31 Mart 2007 günü seçmelere, İMF ve Dünya bankasının zorlaması Sağlık Bakanlığı ve İl Sağlık Müdürlüğünün yoğun çabalarına rağmen, açıklanan 1087 pozisyona 1024 başvuru olmuş ve İzmir ilinde çalışan 2022 Pratisyen Hekimin 1061'i yani(metropolde 1405 hekimin 561'i hayır demiştir)%52'si iş güvencesiz çalışmaya "HAYIR" demiştir. Özellikle, metropol ilçelerdeki 1405 hekimde 561 dilekçe vermeyerek tavrını çok net ortaya koymuştur. İlçelerde, siyasi ve idari baskının daha yoğun olması nedeniyle oran buralarda daha düşmüş ama yine de müdürlüğün beklentisinin çok üzerinde gerçekleşmiştir. Aile hekimi uzmanlarına müdürlükte yapılan toplantıda, "PDC'lerde birinci basamak dışında bir yeriniz yok, daha sonra madur olmamak için dilekçelerinizi verin" denmesine rağmen dilekçe vermeyenlerin oranı %26 olmuştur. İzmir ilindeki pratisyen, uzman, öğretim üyesi, asistan tüm hekimlere yapılan "SÖZLEŞMELİ ÇALIŞMA" davetine İzmirli hekimlerin %73 "BİZİ ALDATAMAZSINIZ" demiştir. (Birinci basamak sağlık hizmetinin asıl yürütücüsü olan ve kurumları kapatılmak istenen birinci basamakta çalışan Pratisyen Hekimlerin 500'den fazlasının, tüm bunlara rağmen dilekçe vermemesi, dilekçe veren 119 kişinin ise içeriden sözleşme imzalamadan çıkması önemli bir karşı duruştur ve kamudan ve toplum yararından yana bu duruşu takdir ediyoruz.) Bu arada daha dikkat çekici gelişme bu işin başındaki sağlık müdür yardımcılarının hemen tamamının dilekçe vermelerine rağmen, müdürlükteki görevlerini bahane edilerek yerleştirmeden feragat etmeleridir. Hatta bazılarının eşleri de yerletirmeler sırasında erteleme talebinde bulunarak, aile hekimi olmamışlardır. Çözüm olarak gösterdikleri sisteme önce kendileri inanmayan kişilerin İzmir'de yaptıklarına bakınca bu baskıların, nereden ve nasıl bir güçle yaptırıldığını düşünmeden edemiyoruz.

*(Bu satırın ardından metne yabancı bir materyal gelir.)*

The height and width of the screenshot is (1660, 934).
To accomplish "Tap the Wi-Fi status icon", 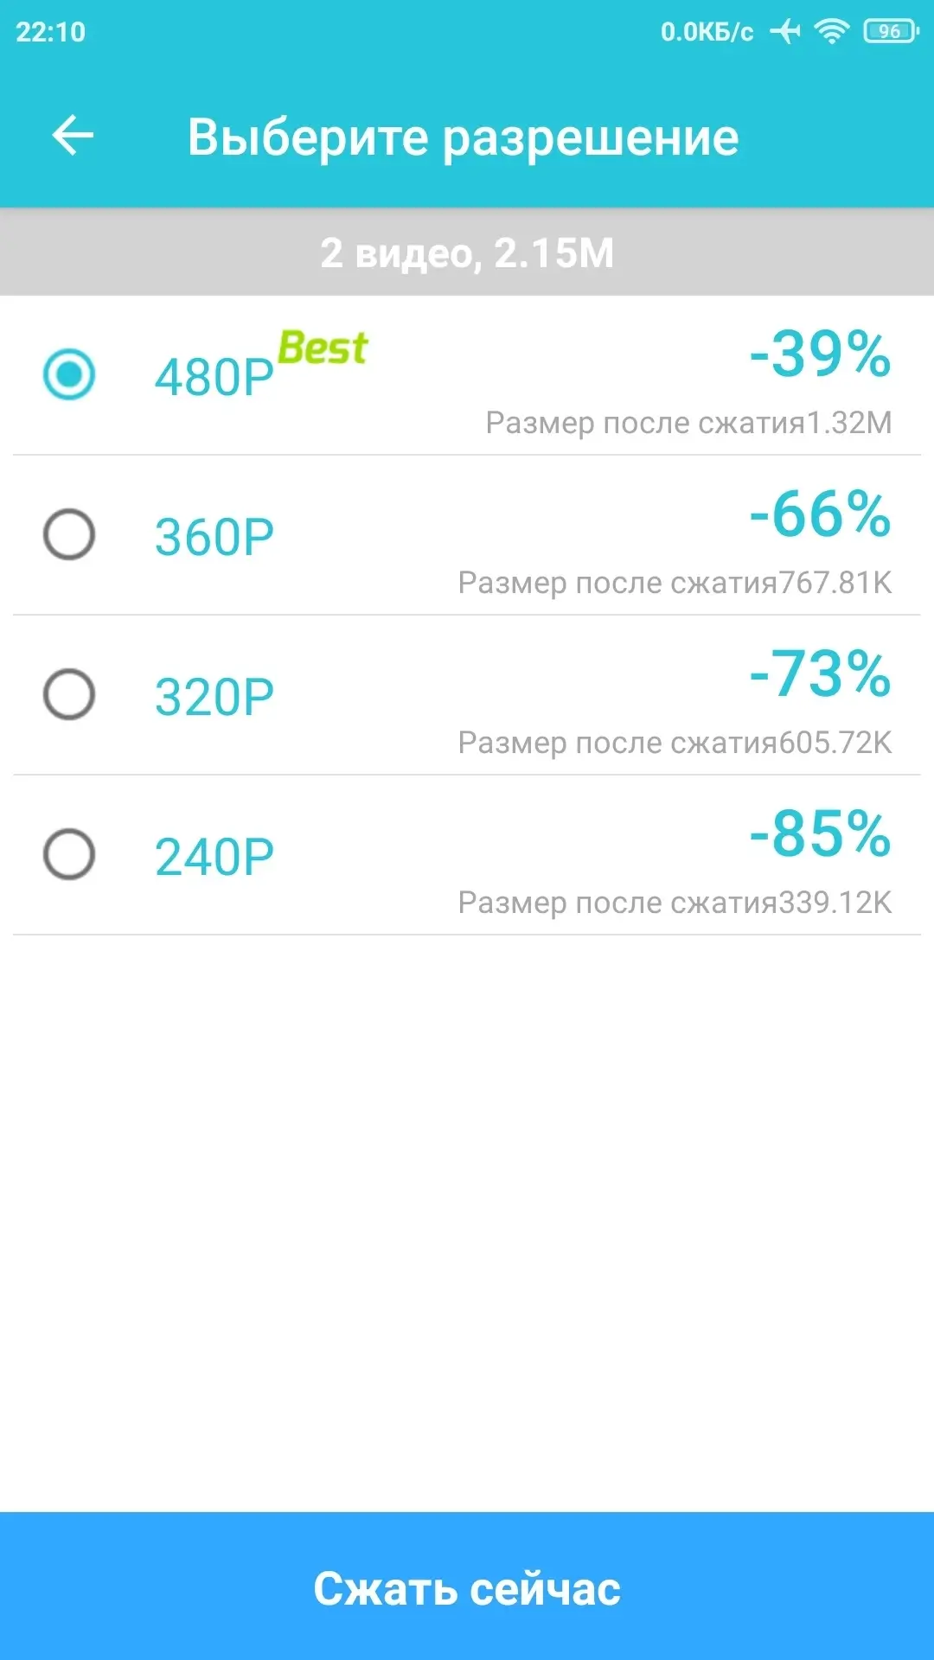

Yerleştirmelerin sonucunda, İzmir'de 905 hekim yerleşmiş yani 184 aile hekimliği pozisyonu boş kalmıştır. Diğer bir ifade ile şu anda 637 bin civarında İzmir'linin aile hekimi yoktur. Üstelik buraları uzak ilçeler ve metropolün varoşlarıdır ve asıl birinci basamak koruyucu sağlık hizmetlerine ihtiyacın en fazla olduğu yerlerdir. Örneğin, Kınık ilçemizde tek bir aile hekimi yoktur, Kirazda, Kemalpaşa'da, torbalı'da, Ödemiş'te eksikler çok büyük orandadır. Konak merkez ilçemizde varoşlardaki pozisyonların hemen tamamı boştur. Buraları tehditlere devam ederek ek yerleştirmeler ile doldurulmaya çalışılacak, yada geçici görevlendirmeler ile hizmet ağır aksak verilecektir. Hani bu sistem sağlık sorunlarını çözecek, her aile fotografına bir aile doktorunu sokacaktı? Ya buralarda zaten sağlık sorunu yoktu (halbuki sağlıktaki eşitsizliklerin en fazla olduğu yerler burasıdır), ya da buradakilerin aile fotograflarına doktor girmesine ihtiyaç yoktur. Bu sistemin iflası demektir ve bu gerekçe için bile aile hekimliği ısrarından vazgeçilmesi gereklidir. Bakın aile hekimi uzmanları yani bu sistemin insan gücü olarak en üst noktasını temsil eden (aile doktorlarına akademik imkanları sağlayarak aile hekimi uzmanı olma imkanlarını sağlayacağız diyenlerin ifadesi ile) kişiler liste avantajı ile en önce seçim yapmanın avantajını kullanarak İzmir'deki en merkezi, sağlık güvencesinin en geniş kapsamlı olduğu, aile merkezi olarak değiştirilen sağlık ocağı binasının en güzel olduğu yerleri seçmişlerdir. Hiçbiri varoşlarda, sağlık ve diğer alanlardaki eşitsizliklerin yoğun olduğu, sosyal güvencesiz halkın yaşadığı, kalorifersiz, damı akan, penceresinden rüzgarda soğuk giren, boyası kabarmış, tuvaleti taştan sağlık ocaklarını seçmemiştir. O halde bu bir sistem midir? Yoksa bir sağlıkta özelleştirme harekatı, sağlıkta yıkım projesi midir karar verilmelidir...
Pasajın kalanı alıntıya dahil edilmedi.